● **Stored items**
□ □ □ □ □ □ □
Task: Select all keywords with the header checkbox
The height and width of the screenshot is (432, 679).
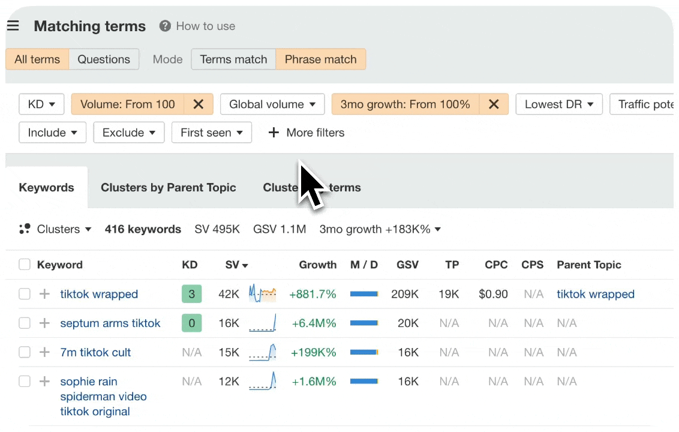Action: click(24, 265)
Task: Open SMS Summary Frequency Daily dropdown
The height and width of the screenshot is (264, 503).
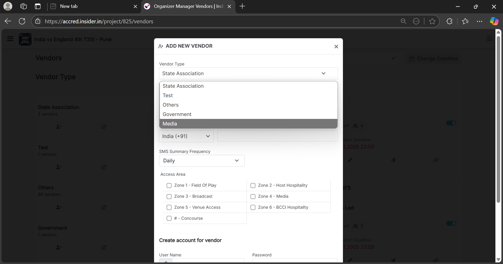Action: [201, 161]
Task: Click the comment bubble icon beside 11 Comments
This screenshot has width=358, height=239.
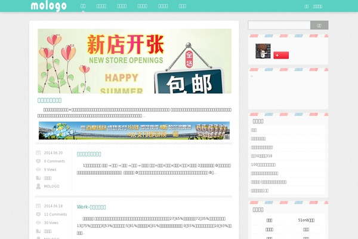Action: 39,215
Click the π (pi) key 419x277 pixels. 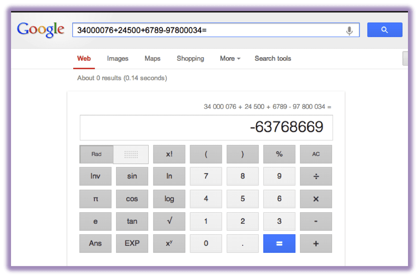[95, 199]
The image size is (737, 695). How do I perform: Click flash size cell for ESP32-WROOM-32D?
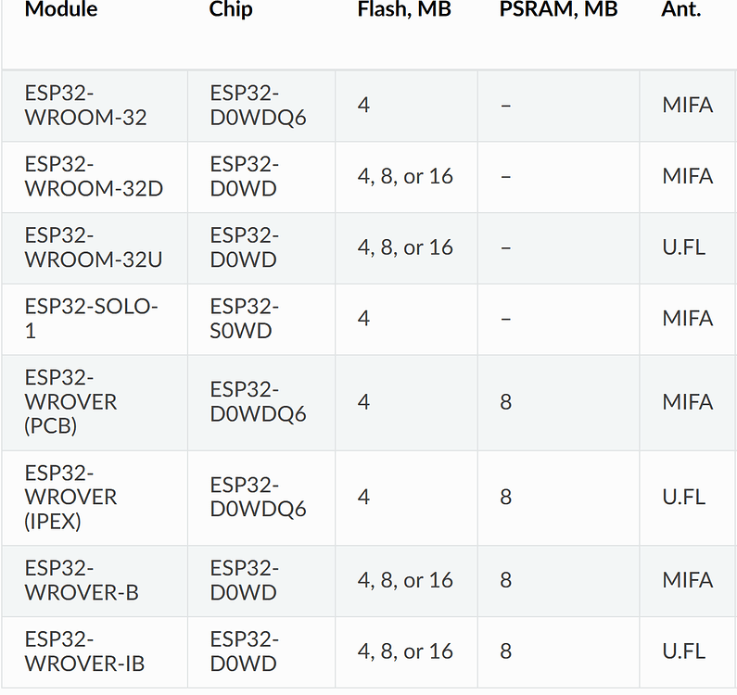click(x=406, y=177)
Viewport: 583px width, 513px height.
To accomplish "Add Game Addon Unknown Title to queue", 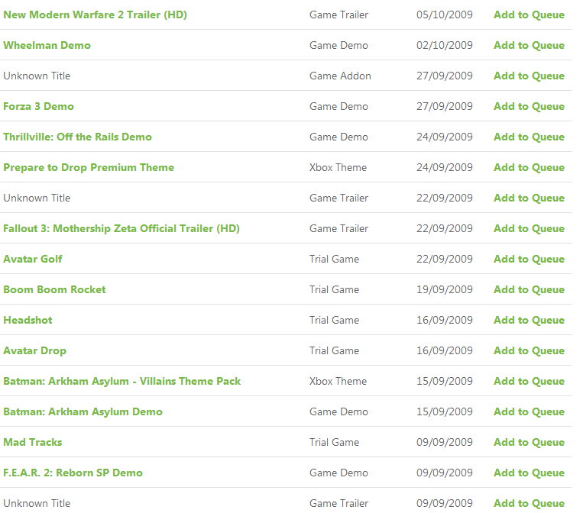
□ □ □ □ □ □ □
● **Requirement**
Tally the lines in the records that contain the word "Task"; the answer is that number and nothing more.

● **Solved exercise**
3